Kathryn Cramer Brownell
Promoted to Full Professor
Department of History
brownell@purdue.edu
Kathryn Cramer Brownell received a Ph.D. from Boston University and a bachelor’s from the University of Michigan. She uses the social and cultural turn in American political history to generate new discussions of the American presidency, political parties, and the policy-making process.
Brownell’s first book – Showbiz Politics: Hollywood in American Political Life (University of North Carolina, 2014) examines the institutionalization of Hollywood styles and structures in American politics from the 1920s through the 1970s. Her second book, 24/7 Politics: Cable Television and the Fragmenting of America from Watergate to Fox News (Princeton University Press, 2023), explores the political battle over cable television from the 1960s through today, excavating how the American political process became tethered to the business interests of a corporate cable television industry.
Brownell co-edits “Made by History,” a publication of TIME. A collaboration between historians at Purdue, the University of Pennsylvania, and the University of Virginia, “Made by History” publishes articles that add historical context and insights to the world of current events.
Brownell has been a Faculty Fellow with the Purdue Center for Instructional Excellence and with the university’s Institute for Civic Communications.
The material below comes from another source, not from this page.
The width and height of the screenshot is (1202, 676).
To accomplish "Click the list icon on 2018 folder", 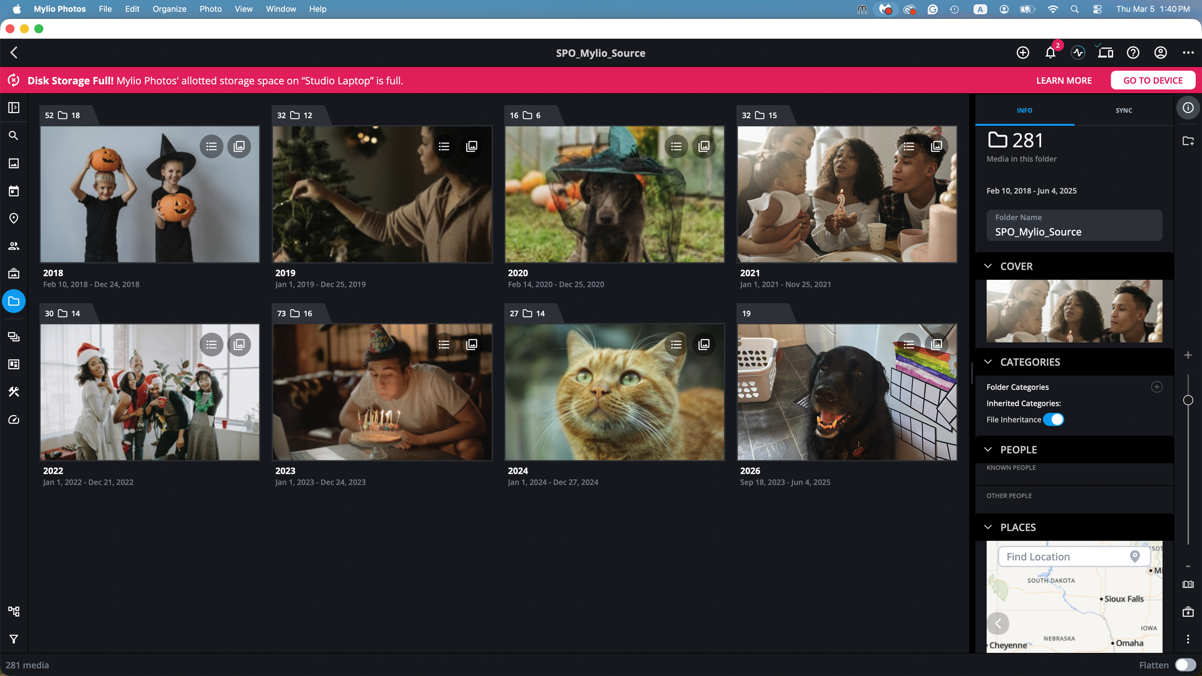I will coord(211,146).
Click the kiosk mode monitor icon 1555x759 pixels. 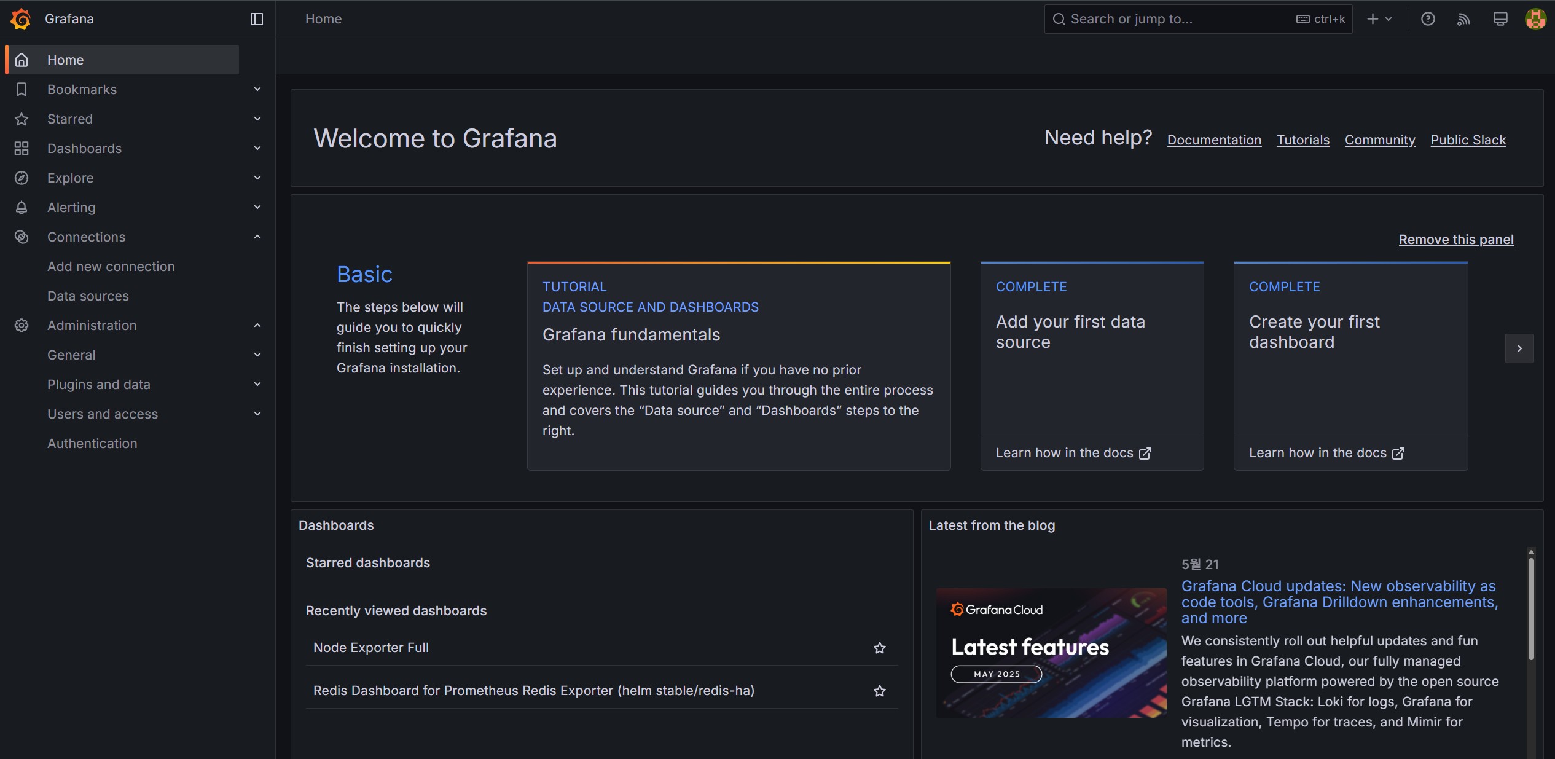(x=1500, y=19)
She also won the history department’s John C. Teaford Faculty Teaching Award in 2014. She was awarded the 2023 Lu Ann Aday Award for excellence in the humanities and social science research at Purdue.
She has served as faculty adviser to Phi Alpha Theta, started a “New Directions in American Political History" colloquium series, and developed a certificate program in history communication. As part of the program, she published a YouTube video series on “The History of Media in Presidential Elections” utilizing the C-SPAN video library.